As hardness becomes higher, wear resistance becomes more excellent. As shown in FIG. 2, difference in hardness between the raw material and the nitride layer is twice or more larger in the ultra fine grain steel than in the coarse grain steel. In other words, if an ultra fine grain steel is nitrified, increase of hardness of the ultra fine steel is more than that expected for a coarse grain steel and hence the ultra fine grain steel has excellent wear resistance. Moreover, from the comparison between FIG. 2 and FIG. 11, it is expected that since precipitation of carbide such as Fe₃C and addition of solid solute element such as P can increase hardness of a nitride layer by precipitation strengthening and solid solution strengthening, more enhancement of wear resistance will be estimated.

In addition, as shown in FIG. 8, FIG. 10, and FIG. 11, grains do not grow at a nitrifying temperature. It is thought from this fact that even if heat is generated by friction, an ultra fine grain structure can be maintained against temperature increase at a frictional surface up to around nitrifying temperature, decrease of strength will be zero or small, and excellent wear resistance can be obtained.

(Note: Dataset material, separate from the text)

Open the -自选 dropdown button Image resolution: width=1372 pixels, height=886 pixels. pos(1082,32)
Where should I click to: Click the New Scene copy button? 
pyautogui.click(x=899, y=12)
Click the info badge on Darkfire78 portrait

Of course, the present invention is not limited to the above-described embodiments and examples. Needless to say, the invention can be modified in the details such as chemical components of steel, nitrifying conditions, and nitrifying method.

Industrial Applicability

As described above in detail, the present invention can provide an ultra fine grain steel having a nitride layer that is formed without adding alloy elements such as Cr and Mo, which are expensive and detrimental, at the time of recycling, and the steel whose fatigue strength is enhanced.

Claims

1. An ultra fine grain steel having a nitride layer, wherein the steel has a ferrite grain structure having an average grain size of 3 μm or less and the nitride layer is formed on a surface of the steel.

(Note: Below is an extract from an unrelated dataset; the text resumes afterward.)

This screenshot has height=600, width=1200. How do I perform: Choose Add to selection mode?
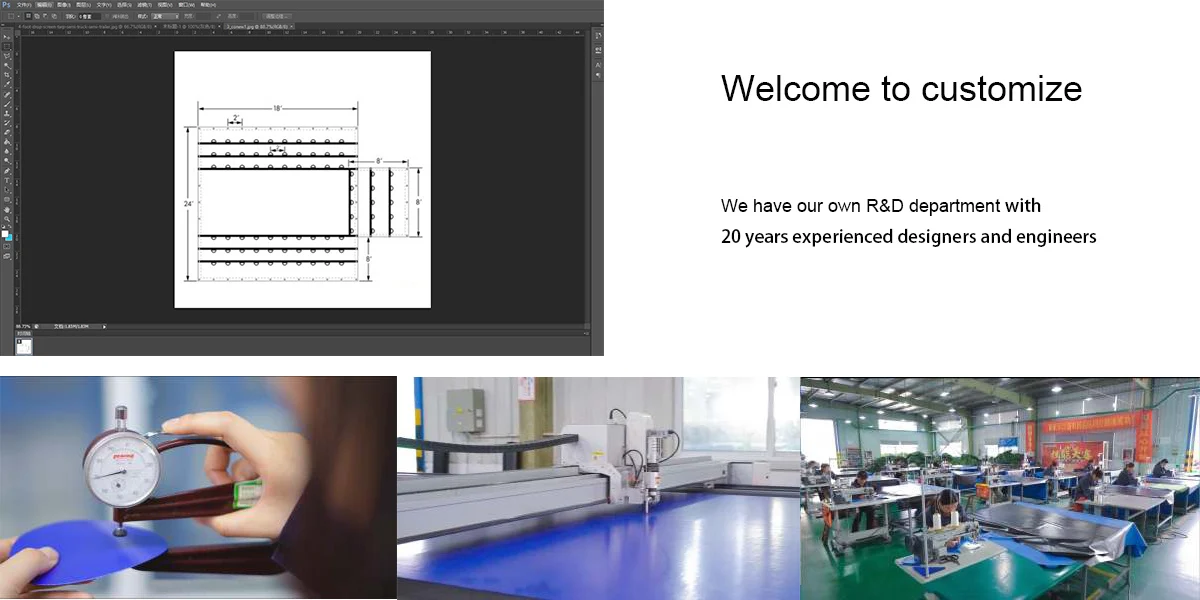tap(37, 16)
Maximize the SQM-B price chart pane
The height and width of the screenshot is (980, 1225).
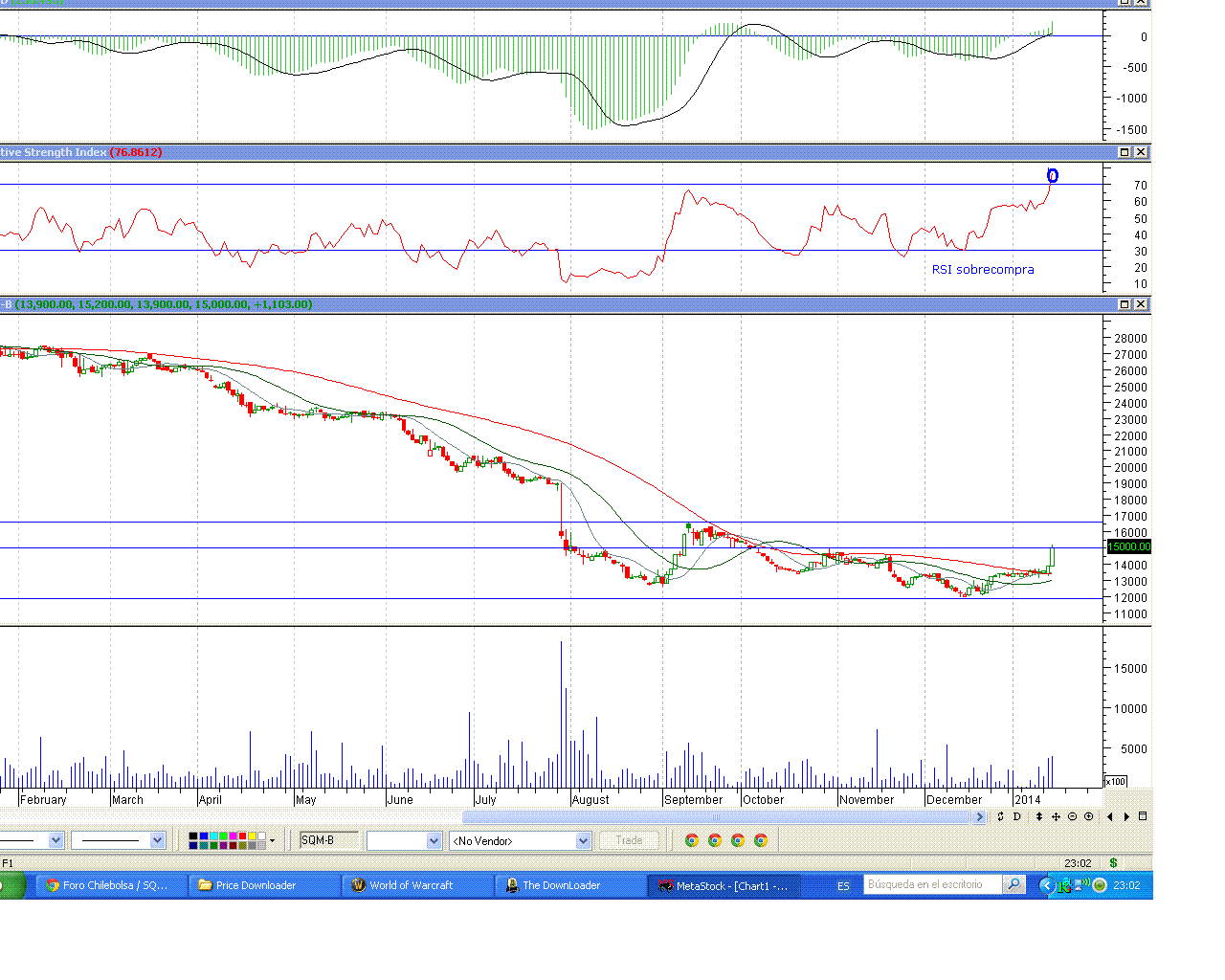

2. The ultra fine grain steel having a nitride layer as claimed in claim 1, wherein grain growth at a time of nitrifying is suppressed by precipitation of carbide or addition of a solid solute element or both of them.

3. The ultra fine grain steel having a nitride layer as claimed in claim 1, wherein the amount of C is 0.01 mass % or more.

4. The ultra fine grain steel having a nitride layer as claimed in claim 1, wherein at least one element selected from a group consisting of Mn, Cr, Mo, Ti, Nb, V and P is added.

5. The ultra fine grain steel having a nitride layer as claimed in claim 4, wherein the amount of Mn is 0.4 mass % or more.

6. The ultra fine grain steel having a nitride layer as claimed in claim 4, wherein the amount of P is 0.035 mass % or more.

7. The ultra fine grain steel having a nitride layer as claimed in claim 4, wherein the steel is a carbon steel and the total amount of Cr, Mo, Ti, Nb, and V is 0.1 mass % or less.

8. The ultra fine grain steel having a nitride layer as claimed in claim 1, wherein a fatigue limit is 1.6 times larger than Vickers hardness of a base material.

9. A molded part, a part, or a member which is formed from the ultra fine grain steel having a nitride layer as claimed in claim 1.